The available methods for the method argument of run.py are summarized below.

Method Description
baseline, baseline_pp Baseline implementations (competitors)
protonet Protonet implementation (competitor)
matchingnet MatchingNet implementation (competitor)
maml MAML implementation (competitor)
bioMON_{k}NN BioMON with KNN, for specific k value from 1-5
bioMON_DT BioMON with Decision Tree
bioMON_GNN BioMON with a classification variation of Gaussian Mixture Model
bioMON_LR BioMON with Logistic Regression
bioMON_NB BioMON with Naive Bayes
bioMON_RF{n} BioMON with a Random Forest of various estimators, specified with n, for 10,50,100,200
bioMON_SVM BioMON with SVM
bioMON_MLP_e{epochs}_l{layers} BioMON with MLP Network. Epochs={1,5,10,15}, layers={128-64, 256-64-64, 512-256-128-64}

Experiment Tracking

We use Weights and Biases (WandB) for tracking experiments and results during training. All hydra configurations, as well as training loss, validation accuracy, and post-train eval results are logged. For more on Hydra, see their tutorial. For an example of a benchmark that uses Hydra for configuration management, see BenchMD. To disable WandB, use wandb.mode=disabled.

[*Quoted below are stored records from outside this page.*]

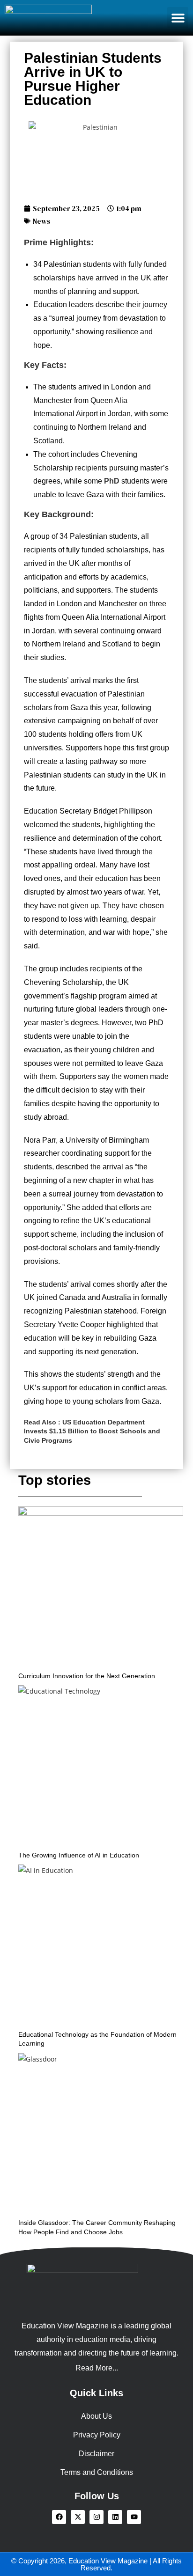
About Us (96, 2416)
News (42, 221)
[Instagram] (96, 2517)
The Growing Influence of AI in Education (78, 1855)
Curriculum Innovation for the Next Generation (86, 1676)
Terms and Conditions (96, 2472)
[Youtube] (134, 2517)
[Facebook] (59, 2517)
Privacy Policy (96, 2435)
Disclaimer (96, 2454)
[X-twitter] (78, 2517)
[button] (177, 17)
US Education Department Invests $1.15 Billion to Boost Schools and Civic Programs (92, 1431)
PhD (111, 481)
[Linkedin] (115, 2517)
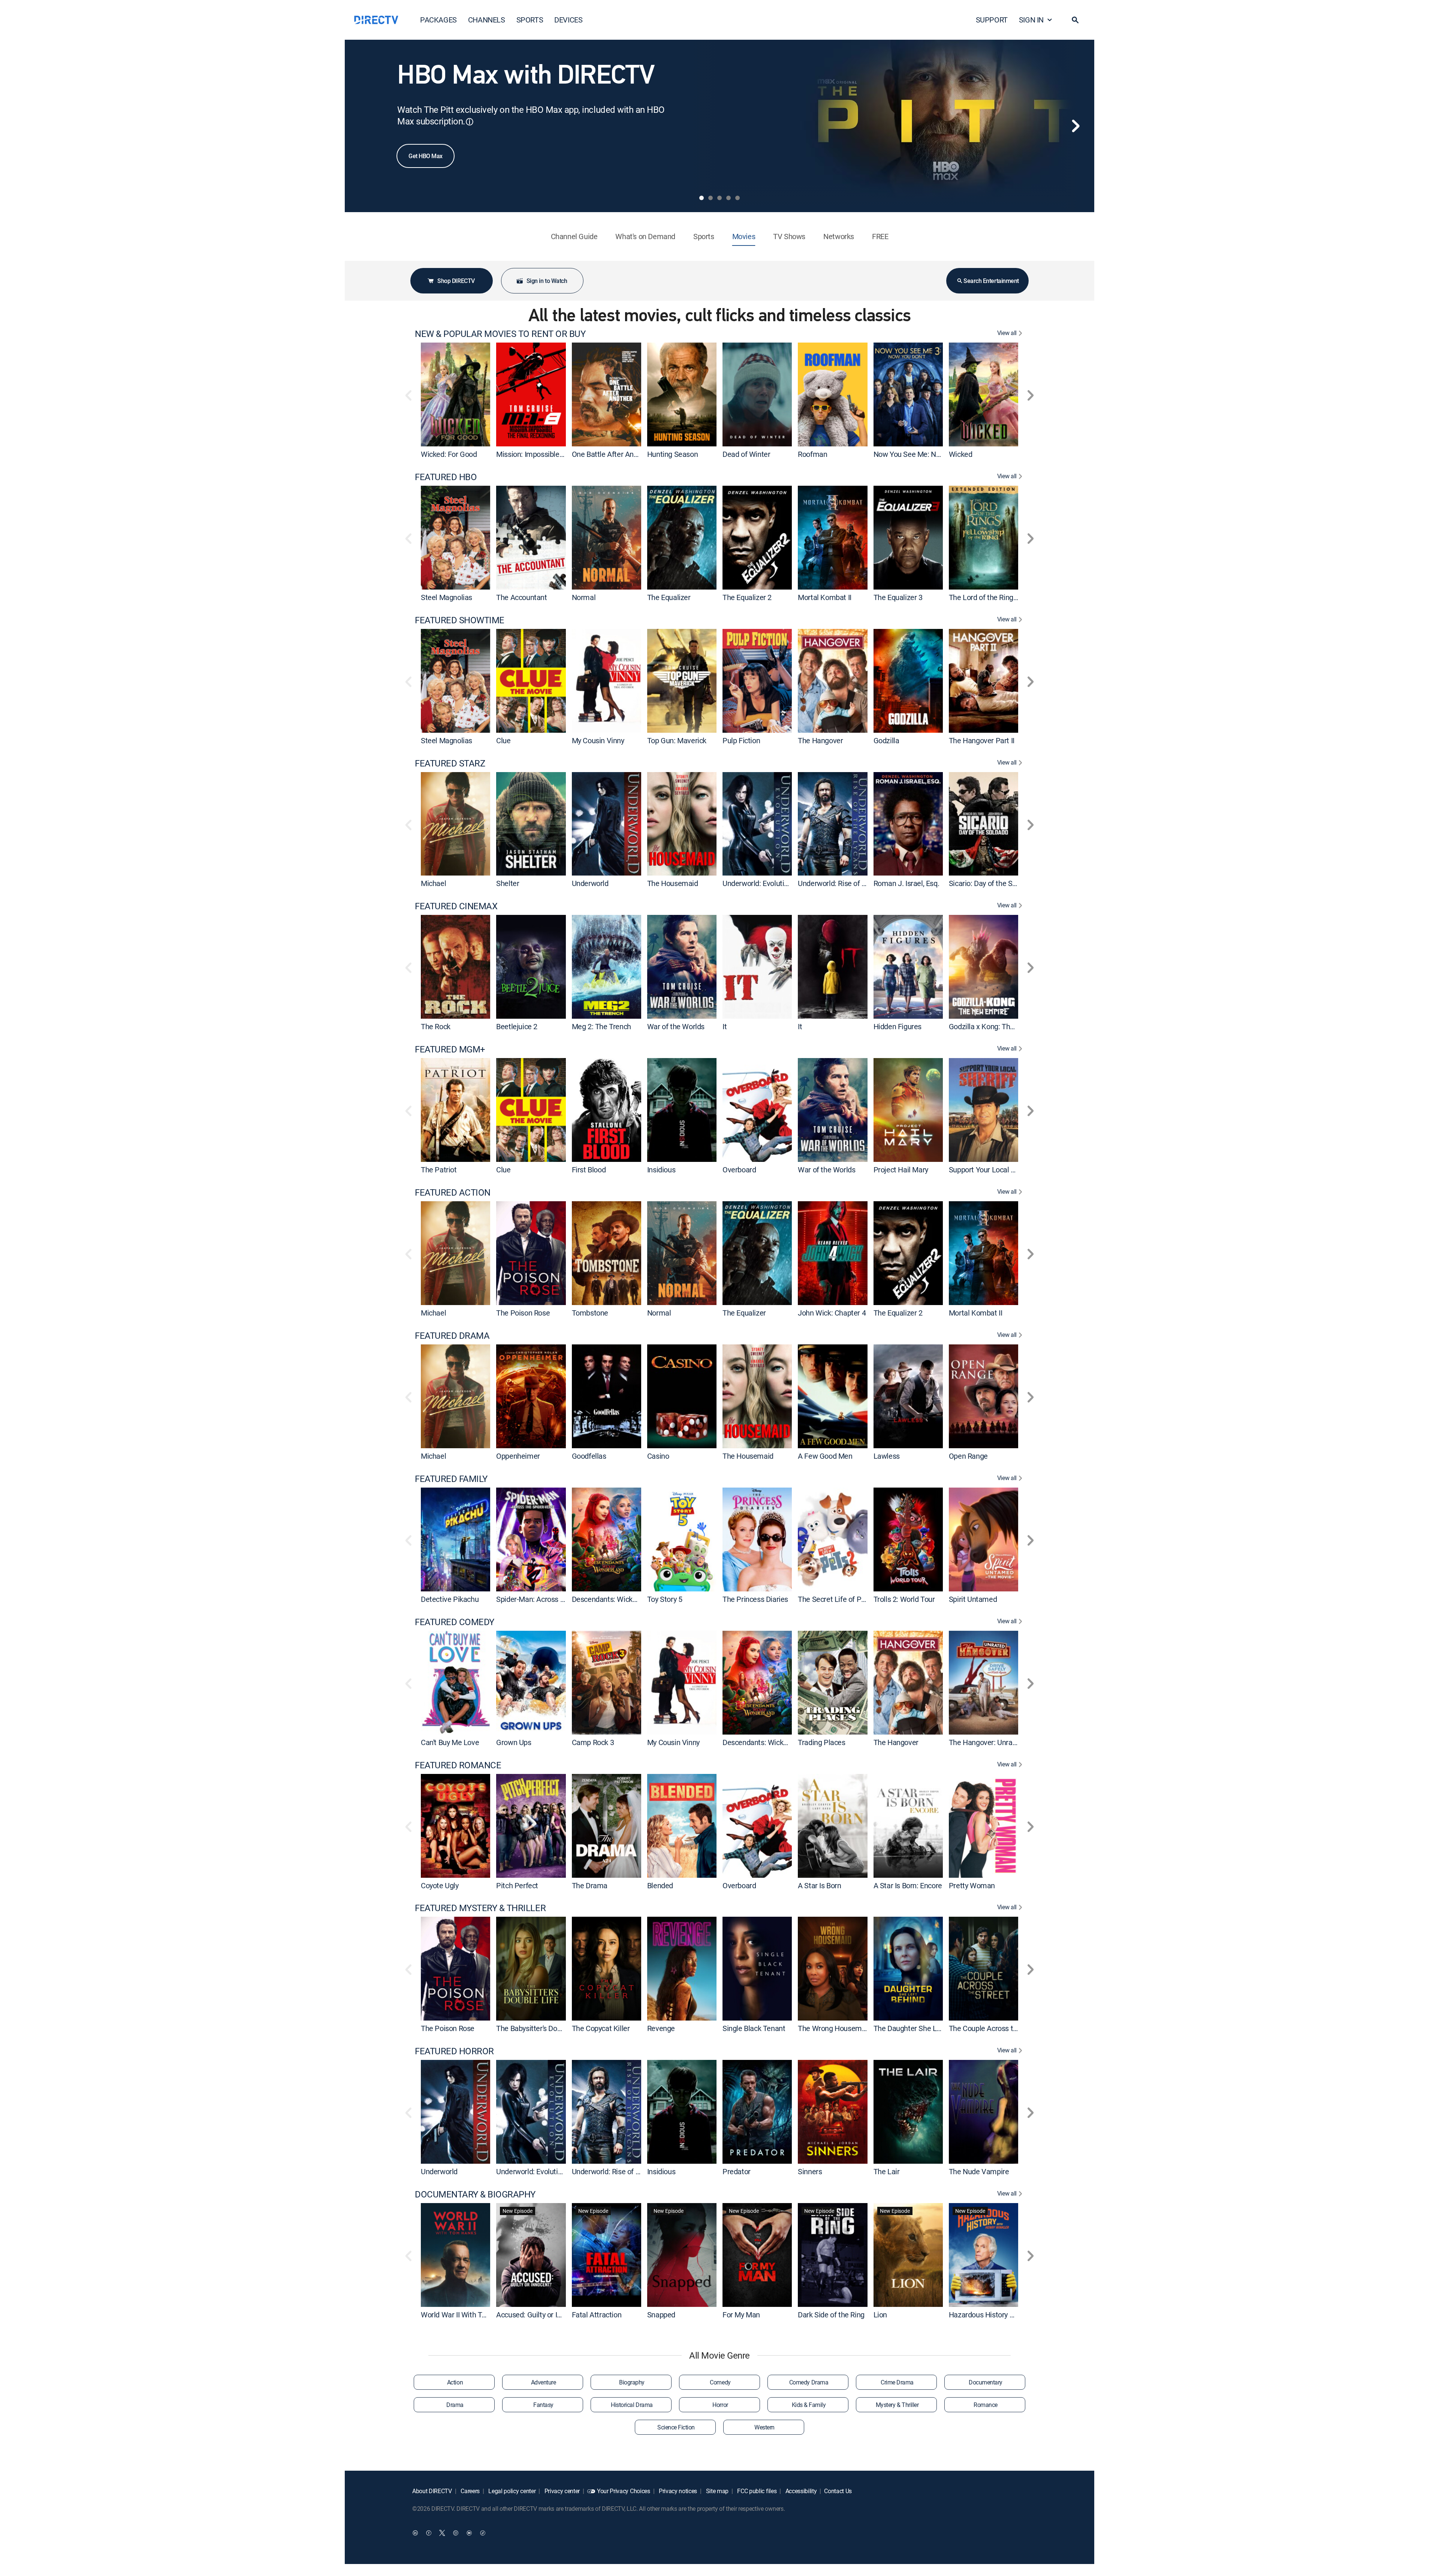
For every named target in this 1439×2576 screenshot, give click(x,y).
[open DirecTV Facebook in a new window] (429, 2533)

You must update the project and entity fields in conf/main.yaml to your own project and entity after creating one on WandB.

To log in to WandB, run wandb login and enter the API key provided on the website for your account.

About

This project was developed for the Deep Learning in Biomedicine course of EPFL (cs503). The episodic data loaders used to load the datasets were provided by the course, while the competitor algorithms are adaptions of the online versions available.